Bruxelles, 20/12/2007 (Agence Europe) - En adoptant à une très large majorité, le 17 décembre à Bruxelles, le projet de rapport de Glenis Willmott (PSE, Royaume-Uni), la commission de l'emploi et des affaires sociales du Parlement européen prône une approche à l'échelle européenne contre l'exposition à de nouvelles substances cancérigènes sur le lieu de travail et des mesures pour combattre les troubles musculo-squelettiques tels que le mal de dos ou les inflammations musculaires à répétition.

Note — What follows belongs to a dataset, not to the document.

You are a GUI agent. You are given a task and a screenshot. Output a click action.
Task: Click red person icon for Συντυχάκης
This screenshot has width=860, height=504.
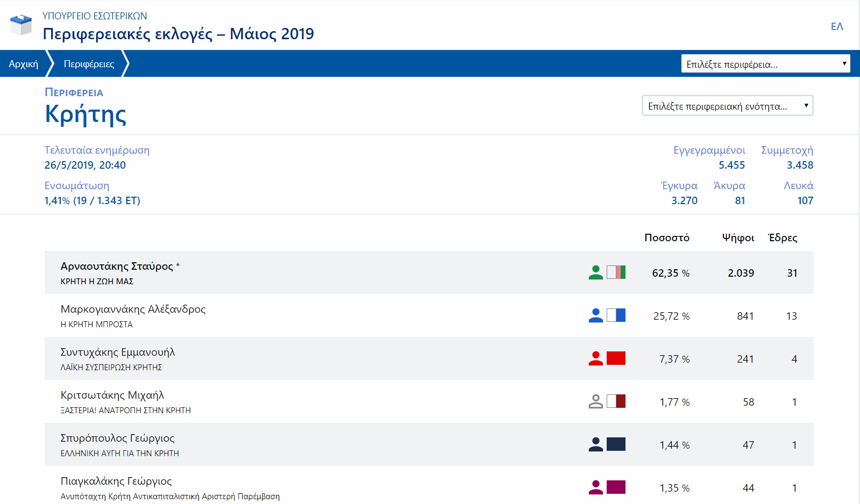click(x=595, y=358)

Le rapport recommande qu'une attention particulière soit accordée aux personnes handicapées et aux travailleurs vulnérables y compris les travailleurs migrants, les jeunes, les personnes âgées et les travailleurs temporaires. Des études montrent en effet que les taux d'accidents du travail et de maladies liées au travail pour ces catégories de travailleurs sont bien plus élevés que la moyenne européenne, explique le rapporteur dans son exposé des motifs, en précisant que « la plupart d'entre eux sont cantonnés au niveau le plus bas de l'échelle des salaires et sont exposés à de plus grands risques car ils manquent de formation, ne connaissent pas leurs droits et n'ont pas conscience des risques auxquels ils s'exposent sur leur lieu de travail ». Pour faire face à ces risques, Glenis Willmott a estimé qu'il fallait « une nouvelle législation européenne ». En particulier, souligne-t-elle dans un communiqué, « de nouvelles valeurs limites doivent être introduites contre des substances responsables de cancers telles que l'inhalation de poussières de silice cristalline ». Et de conclure: « La Commission européenne doit adopter une approche de la carotte et du bâton pour faire appliquer et respecter les lois existantes en combinant des inspections et contrôles rigoureux et des incitations financières pour les employeurs ».
Stephen Hughes (PSE, Royaume-Uni) a rappelé quant à lui que la Commission européenne avait proposé de réduire de 25% le nombre d'accidents du travail dans l'UE. « Nous avons besoin d'objectifs similaires tout aussi ambitieux pour réduire les maladies professionnelles et les cancers ». (G.B.)